Entries provided
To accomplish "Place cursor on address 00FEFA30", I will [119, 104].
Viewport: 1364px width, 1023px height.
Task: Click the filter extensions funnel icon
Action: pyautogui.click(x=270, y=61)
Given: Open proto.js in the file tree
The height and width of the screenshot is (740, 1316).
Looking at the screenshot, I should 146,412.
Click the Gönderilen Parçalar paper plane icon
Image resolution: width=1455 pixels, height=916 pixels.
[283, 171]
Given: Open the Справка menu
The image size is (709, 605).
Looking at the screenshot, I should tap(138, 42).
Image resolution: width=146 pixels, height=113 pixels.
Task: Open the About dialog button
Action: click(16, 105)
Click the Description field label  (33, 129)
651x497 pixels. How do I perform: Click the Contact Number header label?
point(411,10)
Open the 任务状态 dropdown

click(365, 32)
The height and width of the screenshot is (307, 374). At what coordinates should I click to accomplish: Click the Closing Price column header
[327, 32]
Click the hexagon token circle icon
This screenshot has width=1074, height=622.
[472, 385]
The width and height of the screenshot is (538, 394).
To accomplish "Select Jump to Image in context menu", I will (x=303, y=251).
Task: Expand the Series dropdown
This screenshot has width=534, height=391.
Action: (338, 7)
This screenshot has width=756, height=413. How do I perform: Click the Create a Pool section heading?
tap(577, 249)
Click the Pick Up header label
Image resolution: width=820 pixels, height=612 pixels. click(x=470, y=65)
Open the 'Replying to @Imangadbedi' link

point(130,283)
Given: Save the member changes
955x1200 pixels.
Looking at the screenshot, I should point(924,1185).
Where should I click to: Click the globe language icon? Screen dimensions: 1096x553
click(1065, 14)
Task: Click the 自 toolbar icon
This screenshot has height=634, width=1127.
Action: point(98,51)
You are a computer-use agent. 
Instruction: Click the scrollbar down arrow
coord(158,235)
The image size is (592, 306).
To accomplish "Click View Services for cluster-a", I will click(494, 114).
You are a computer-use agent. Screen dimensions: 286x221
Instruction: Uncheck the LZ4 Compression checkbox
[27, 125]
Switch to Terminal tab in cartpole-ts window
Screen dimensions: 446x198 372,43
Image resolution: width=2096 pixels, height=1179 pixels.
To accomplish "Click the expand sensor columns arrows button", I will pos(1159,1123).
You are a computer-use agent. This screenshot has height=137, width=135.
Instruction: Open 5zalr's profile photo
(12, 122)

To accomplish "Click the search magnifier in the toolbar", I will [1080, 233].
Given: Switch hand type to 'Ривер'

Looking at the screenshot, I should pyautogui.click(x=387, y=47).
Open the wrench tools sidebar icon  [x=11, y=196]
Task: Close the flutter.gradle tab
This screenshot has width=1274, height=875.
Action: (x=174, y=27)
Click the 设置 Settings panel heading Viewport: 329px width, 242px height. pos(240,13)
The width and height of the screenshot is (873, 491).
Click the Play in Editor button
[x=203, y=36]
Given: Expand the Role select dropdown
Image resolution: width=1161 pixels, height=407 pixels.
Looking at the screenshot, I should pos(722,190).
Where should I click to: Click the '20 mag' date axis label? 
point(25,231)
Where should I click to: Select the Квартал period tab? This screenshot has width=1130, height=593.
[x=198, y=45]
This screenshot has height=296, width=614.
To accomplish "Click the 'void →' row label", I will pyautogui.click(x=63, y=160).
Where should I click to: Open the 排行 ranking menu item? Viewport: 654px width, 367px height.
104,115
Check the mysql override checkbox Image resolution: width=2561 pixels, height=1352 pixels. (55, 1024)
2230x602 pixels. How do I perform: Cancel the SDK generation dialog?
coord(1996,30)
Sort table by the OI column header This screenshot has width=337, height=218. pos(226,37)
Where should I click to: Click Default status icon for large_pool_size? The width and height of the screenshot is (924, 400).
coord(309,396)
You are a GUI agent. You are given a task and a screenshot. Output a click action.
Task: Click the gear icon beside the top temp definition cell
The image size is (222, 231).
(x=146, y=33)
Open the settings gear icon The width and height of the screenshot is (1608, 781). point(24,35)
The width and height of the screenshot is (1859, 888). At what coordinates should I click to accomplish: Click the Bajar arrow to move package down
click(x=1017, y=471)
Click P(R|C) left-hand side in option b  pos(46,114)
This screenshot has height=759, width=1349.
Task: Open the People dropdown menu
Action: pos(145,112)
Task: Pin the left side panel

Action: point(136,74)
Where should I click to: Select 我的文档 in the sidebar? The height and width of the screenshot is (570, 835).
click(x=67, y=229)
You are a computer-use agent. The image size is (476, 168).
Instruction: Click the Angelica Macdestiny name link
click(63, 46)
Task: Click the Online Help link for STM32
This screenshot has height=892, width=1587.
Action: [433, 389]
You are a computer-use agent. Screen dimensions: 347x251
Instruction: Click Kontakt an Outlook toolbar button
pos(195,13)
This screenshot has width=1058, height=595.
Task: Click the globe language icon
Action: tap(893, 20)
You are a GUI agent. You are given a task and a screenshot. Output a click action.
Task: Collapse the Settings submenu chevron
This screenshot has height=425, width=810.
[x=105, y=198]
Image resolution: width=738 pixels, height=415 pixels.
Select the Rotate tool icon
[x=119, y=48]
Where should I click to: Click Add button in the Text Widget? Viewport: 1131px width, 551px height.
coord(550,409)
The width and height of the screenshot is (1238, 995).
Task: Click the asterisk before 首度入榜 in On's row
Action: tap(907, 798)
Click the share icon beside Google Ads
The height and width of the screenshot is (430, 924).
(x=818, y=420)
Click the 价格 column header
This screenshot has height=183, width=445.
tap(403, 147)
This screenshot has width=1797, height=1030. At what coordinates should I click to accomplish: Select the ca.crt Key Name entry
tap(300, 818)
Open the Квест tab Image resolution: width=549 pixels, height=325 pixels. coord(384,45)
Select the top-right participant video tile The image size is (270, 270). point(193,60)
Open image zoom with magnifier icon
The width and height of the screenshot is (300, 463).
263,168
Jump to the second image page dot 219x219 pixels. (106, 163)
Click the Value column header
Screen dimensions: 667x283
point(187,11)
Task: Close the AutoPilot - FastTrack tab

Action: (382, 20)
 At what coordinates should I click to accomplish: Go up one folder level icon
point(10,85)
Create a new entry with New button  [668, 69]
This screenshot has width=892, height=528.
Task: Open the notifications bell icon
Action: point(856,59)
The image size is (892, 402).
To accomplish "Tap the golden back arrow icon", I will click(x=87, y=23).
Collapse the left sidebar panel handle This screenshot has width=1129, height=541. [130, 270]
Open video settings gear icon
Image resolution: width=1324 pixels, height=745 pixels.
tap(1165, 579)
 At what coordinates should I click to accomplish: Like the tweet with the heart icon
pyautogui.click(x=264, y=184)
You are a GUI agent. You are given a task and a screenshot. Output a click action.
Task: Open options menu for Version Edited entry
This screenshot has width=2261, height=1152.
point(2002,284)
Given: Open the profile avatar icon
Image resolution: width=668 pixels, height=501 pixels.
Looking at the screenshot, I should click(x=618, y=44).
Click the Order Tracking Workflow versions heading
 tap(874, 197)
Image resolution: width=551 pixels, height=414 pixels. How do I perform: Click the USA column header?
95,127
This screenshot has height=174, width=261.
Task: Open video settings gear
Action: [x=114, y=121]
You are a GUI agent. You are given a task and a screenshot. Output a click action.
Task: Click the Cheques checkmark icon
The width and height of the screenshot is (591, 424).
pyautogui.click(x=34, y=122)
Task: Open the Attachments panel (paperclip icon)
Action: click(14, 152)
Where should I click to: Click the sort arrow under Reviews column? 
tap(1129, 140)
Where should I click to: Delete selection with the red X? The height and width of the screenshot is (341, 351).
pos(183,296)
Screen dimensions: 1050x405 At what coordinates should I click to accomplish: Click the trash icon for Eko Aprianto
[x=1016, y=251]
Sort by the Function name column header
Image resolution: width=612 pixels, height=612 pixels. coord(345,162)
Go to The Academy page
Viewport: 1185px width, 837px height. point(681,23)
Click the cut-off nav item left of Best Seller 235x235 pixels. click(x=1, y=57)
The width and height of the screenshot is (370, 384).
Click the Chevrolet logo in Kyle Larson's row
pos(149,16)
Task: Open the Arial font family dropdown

Given exercise
Turn the entries above, everything from the line containing "The image size is (592, 306)." down to the line containing "I will pos(1159,1123).", into a Markdown table with the columns Row and Line. Number each line in Row and skip any blank lines.

Correct answer
| Row | Line |
|---|---|
| 1 | The image size is (592, 306). |
| 2 | To accomplish "Click View Services for cluster-a", I will click(494, 114). |
| 3 | You are a computer-use agent. Screen dimensions: 286x221 |
| 4 | Instruction: Uncheck the LZ4 Compression checkbox |
| 5 | [27, 125] |
| 6 | Switch to Terminal tab in cartpole-ts window |
| 7 | Screen dimensions: 446x198 372,43 |
| 8 | Image resolution: width=2096 pixels, height=1179 pixels. |
| 9 | To accomplish "Click the expand sensor columns arrows button", I will pos(1159,1123). |